Lasst es bleiben. Ich kenne einen Fall, wo ein Angler wegen wiederholter Fischwilderei mit Fang zu einer Geldstrafe von 7000 DM verurteilt wurde.


----------



## jjenzen (21. Juli 2003)

Es ist sogar ein Strafdelikt und nicht "nur" eine Ordnungswidrigkeit (zu Recht, wie ich finde!!!/Wilderei)! Also wirds ab 18 nicht nur teuer sondern auch noch strafrechtlich (im schlimmsten Fall Haftstrafen und so´n Zeug) geahndet!


----------



## Franky (21. Juli 2003)

Tscha... Das sieht "schlecht" aus... Fischdiebstahl/Wilderei wird teilweise saftig bestraft... Es ist allemal BILLIGER die Prüfung abzulegen und den Schein zu kaufen.

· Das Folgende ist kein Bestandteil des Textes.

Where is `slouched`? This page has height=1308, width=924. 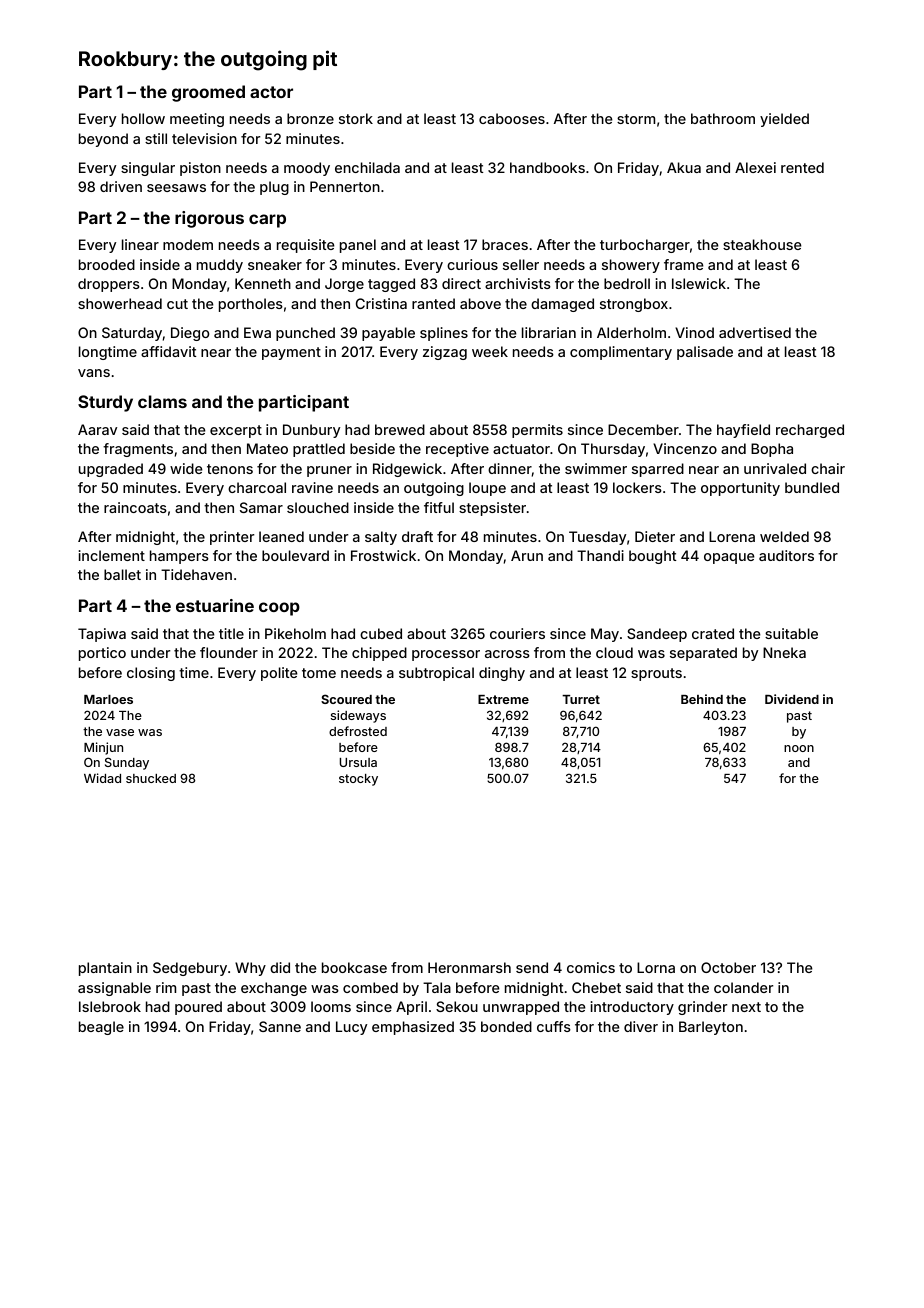
slouched is located at coordinates (318, 507).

Hat man wenigstens vieeeeeeeeeeel weniger Stress mit - und Stress und Angeln vertragen sich nich....


----------



## nikmark (21. Juli 2003)

.....,und ich dachte schon, weil bei meinem Rheinschein 2 Handangeln aber nur eine Flug-, oder Spinnangel zugelassen wird. daß ich übertrieben habe mit dem Zusammenlegen meiner Grundruten, bevor ich am spinnen war!    

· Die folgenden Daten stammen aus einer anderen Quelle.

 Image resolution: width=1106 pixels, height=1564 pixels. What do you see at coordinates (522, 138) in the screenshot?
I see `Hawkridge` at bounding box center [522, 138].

Irgendwann kommt einer !!!

Nikmark


----------



## Brummel (21. Juli 2003)

@Nikmark,

"Irgendwann kommt einer !!!"

oder auch zwei oder drei!!!!

Brummel


----------



## nikmark (21. Juli 2003)

@ brummel


obwohl ich es sonst nicht mache

:m :m :m :m :m 

Nikmark


----------



## Snowman98 (29. Juli 2003)

Wie hoch müssten denn die Strafen sein, damit dein Kollege den Schein macht?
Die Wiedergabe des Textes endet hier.